Its exam season. In the run up the the January exams I posted this blog post in which I gave out some exam advice for Geographers, including the best way to remember the authors you’ve revised and advice for the day of the exam. This time however, I thought I would share some of the specifics of revision for Geographers, particularly first years or next years students who may not had many exams yet or experience revising for a degree-level exam, and visual learners like me.

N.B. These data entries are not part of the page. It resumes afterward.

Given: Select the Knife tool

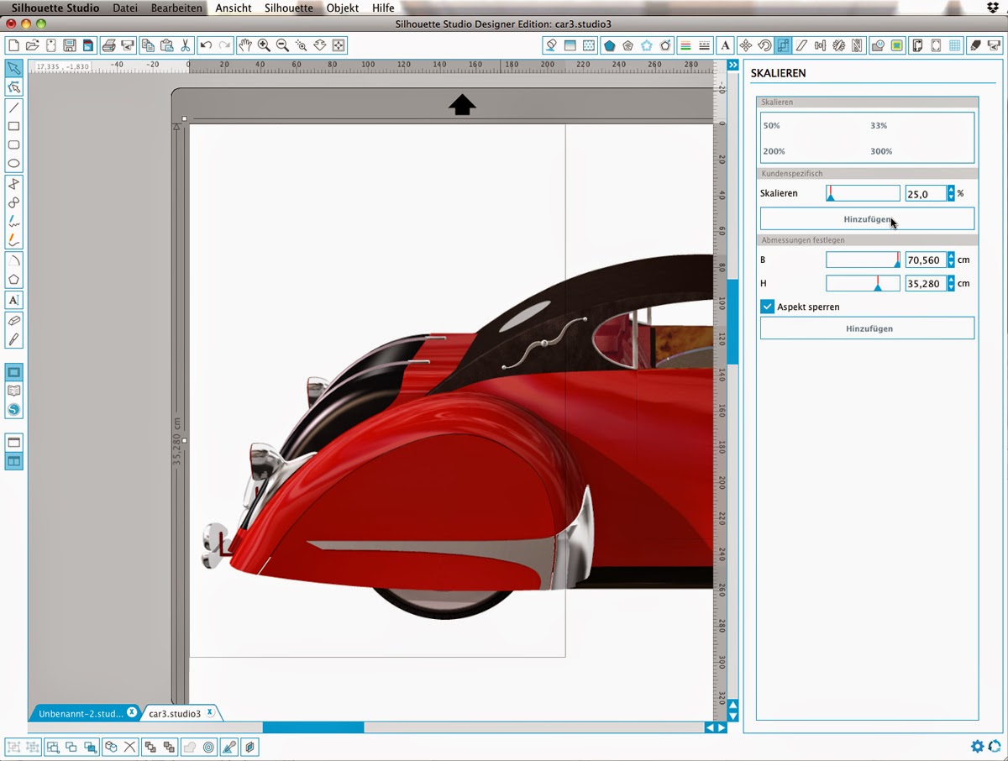Looking at the screenshot, I should (x=13, y=340).
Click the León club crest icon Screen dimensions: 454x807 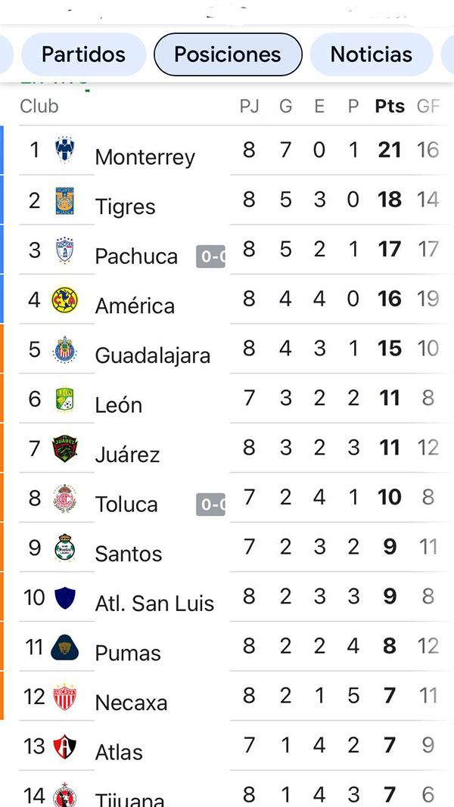coord(65,399)

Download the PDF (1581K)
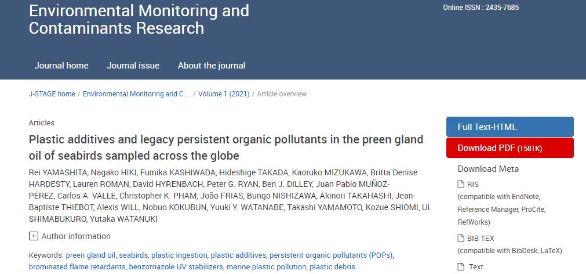tap(509, 148)
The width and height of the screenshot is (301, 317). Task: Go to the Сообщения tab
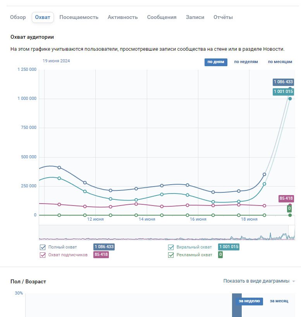(x=162, y=17)
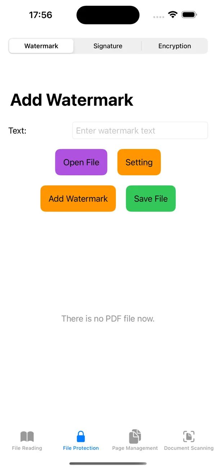The image size is (216, 469).
Task: Tap the Document Scanning label text
Action: [189, 448]
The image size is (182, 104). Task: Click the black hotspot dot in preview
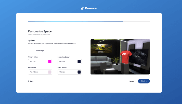117,64

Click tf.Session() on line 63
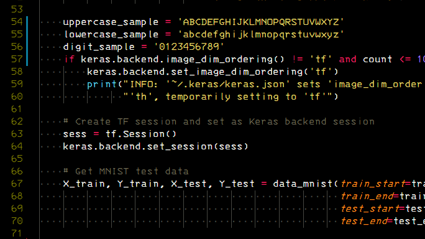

Revising for a degree-level exam is a lot different than at Geography A level. You have to pull together all your revision skills and techniques to remember a variety of theories, opinions, perspectives, authors, and (my least favourite) numbers and dates. Whats more its not always just remembering a list of facts in a logical order, its a lot more about thinking holistically, bringing together the different parts, stated above, and accessing snippets of information you’ve learnt throughout the module, even if the questions seems to focus on one lecture. For example, at the moment I am revising for the module Glacial Worlds, which is about the changing global climate in the past, with a focus on the Quarternary period, the last 2.58 million years. If I’m asked an exam question like ‘How does radiometric dating help to us unpick the nature and causes of global climate change?’, I would need to draw on my knowledge of radiometric dating techniques as well as the proposed theories of climate change given in the first few lectures, referencing studies as evidence to show these techniques have been employed to help us refine our understanding of climate change.

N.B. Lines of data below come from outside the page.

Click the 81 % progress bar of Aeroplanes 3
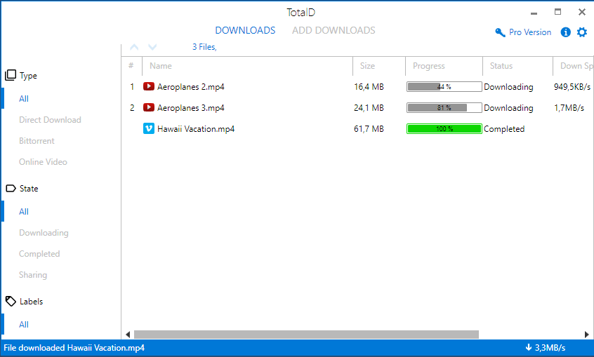point(444,108)
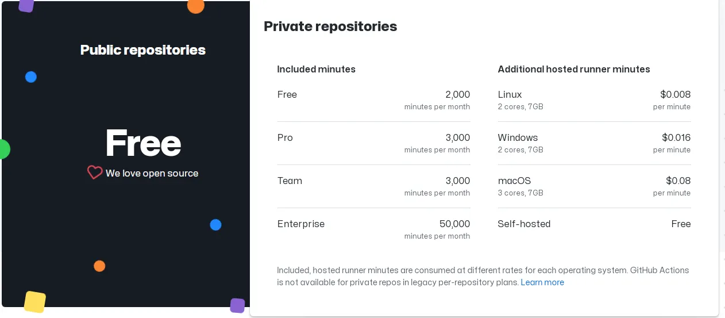Click the Self-hosted runner label
This screenshot has height=318, width=725.
tap(524, 224)
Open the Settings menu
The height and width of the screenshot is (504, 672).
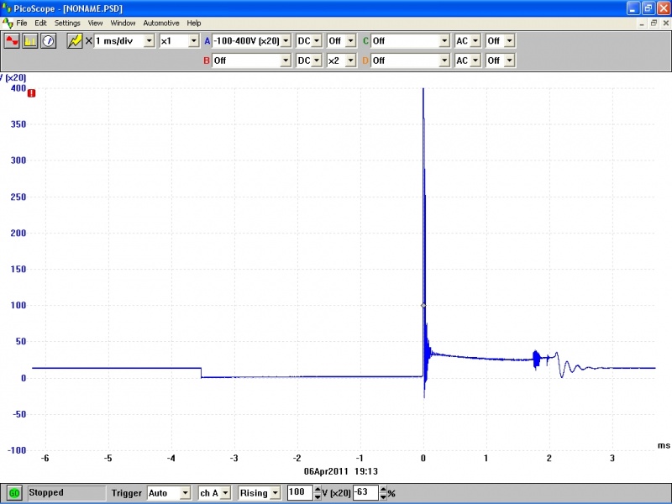tap(67, 23)
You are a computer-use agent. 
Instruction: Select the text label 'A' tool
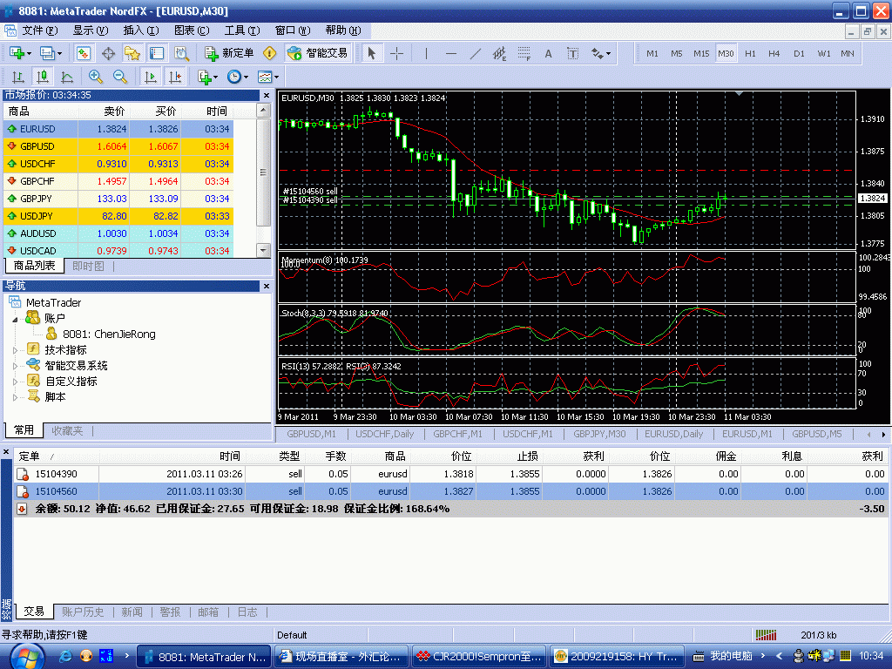tap(549, 53)
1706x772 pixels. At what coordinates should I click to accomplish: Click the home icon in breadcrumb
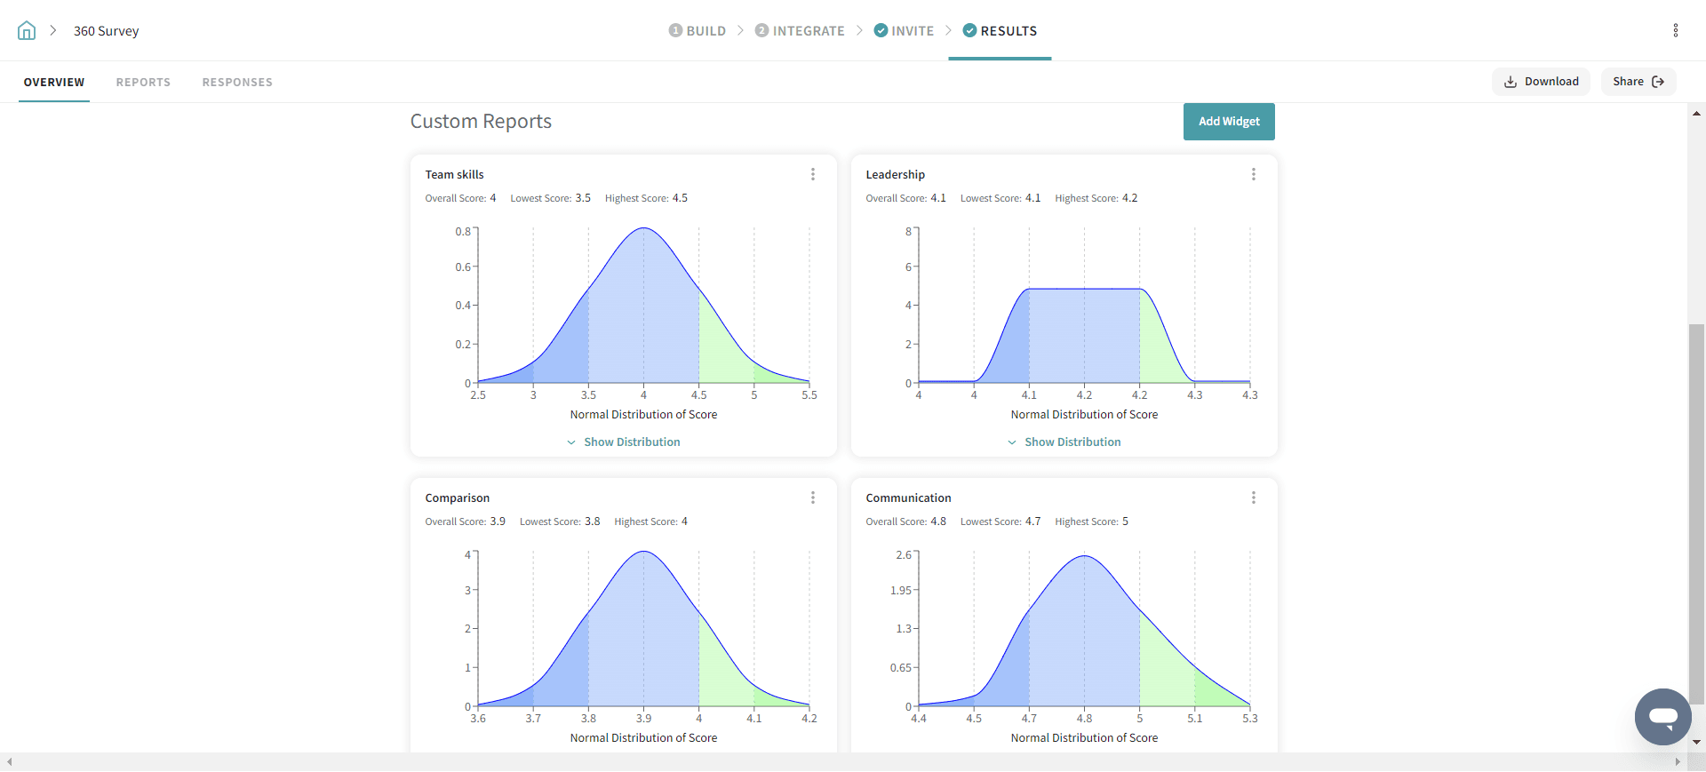[x=27, y=31]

This next part is really important. On today’s campuses across the world Geographers are stereotyped for one thing – colouring. As a result many of us feel a sense of shame and humilation when we pick up a colouring pencil. However this is why you shouldn’t be ashamed to colour. Firstly, as countless teachers have probably told you, using colour in your revision is a great way to remember things and secondly, its fun. When you incorporate that colour into scientifc sketches or diagrams, its even more useful. Sketches are vital to Geography revision, and you get more marks for sketching a system or process in the exam, for example the carbon cycle or a soil profile.
These will mostly be tips for a visual learner, so be aware that other techniques may suit you better if you are a different kind. If you’re a visual learner like me, it helps to draw in your revision to highlight certain points and help you remember them (Exhibit A). It takes a couple minutes out of your revision time and provides way more benefits than it costs, even if just to take a break from intense reading/note-writing.

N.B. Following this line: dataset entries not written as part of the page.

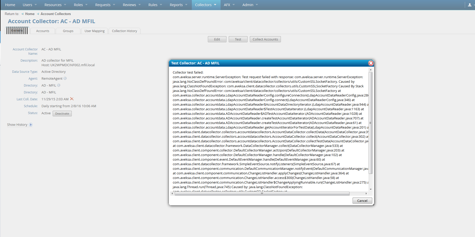Click Cancel in the Test Collector dialog
The height and width of the screenshot is (237, 475).
pos(362,201)
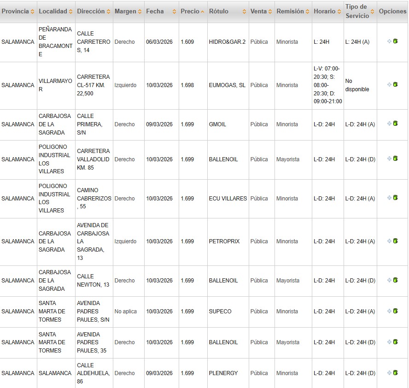
Task: Click green fuel icon in PETROPRIX row
Action: pyautogui.click(x=396, y=241)
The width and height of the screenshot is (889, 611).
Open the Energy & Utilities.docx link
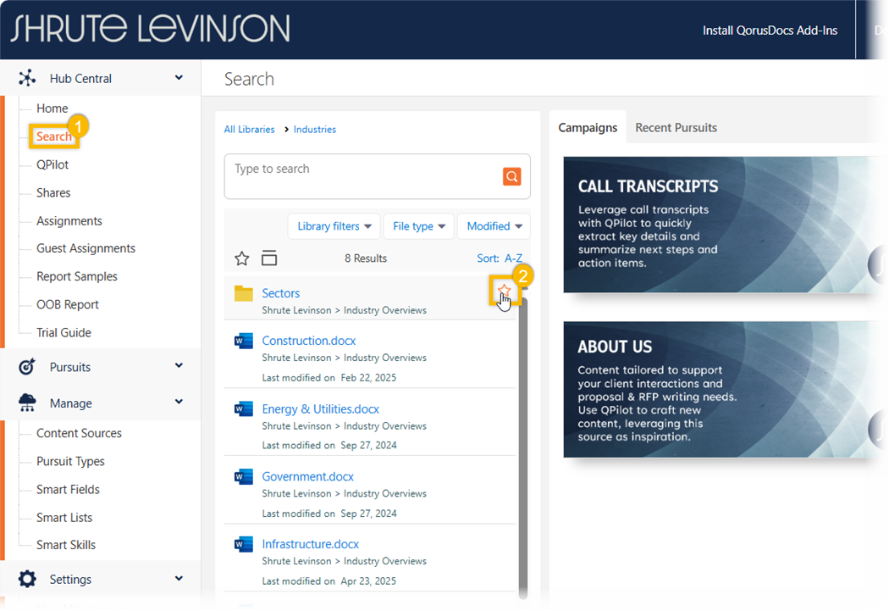tap(320, 409)
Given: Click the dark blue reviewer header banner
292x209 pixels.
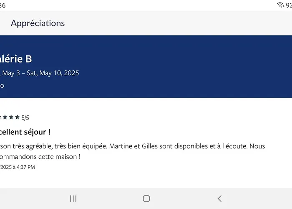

And if you are a comedian (or you like to think you are) then it helps to make them funny, even if the humor doesn’t directly relate to the the point (Exhibit B).
Plus its a good way to break up the monotony of writing in your revision notes, and remember the specific pages in your mind.
Lastly, for both human and physical Geography, I would definitely advise doing this. In the few days before your exam, sketch a map of the outlines of the continents, and sketch in the boundaries for the countries in your case studies. Colour the countries different colours, and label on the dates and authors of the case studies that the country relates to. If there’s room, add a few key points about the case studies to remind you of what the topic of the case study is (Exhibit C and D)
So that’s why you shouldn’t be ashamed to colour! I hope these tips prove useful in some way, and good luck in your exams!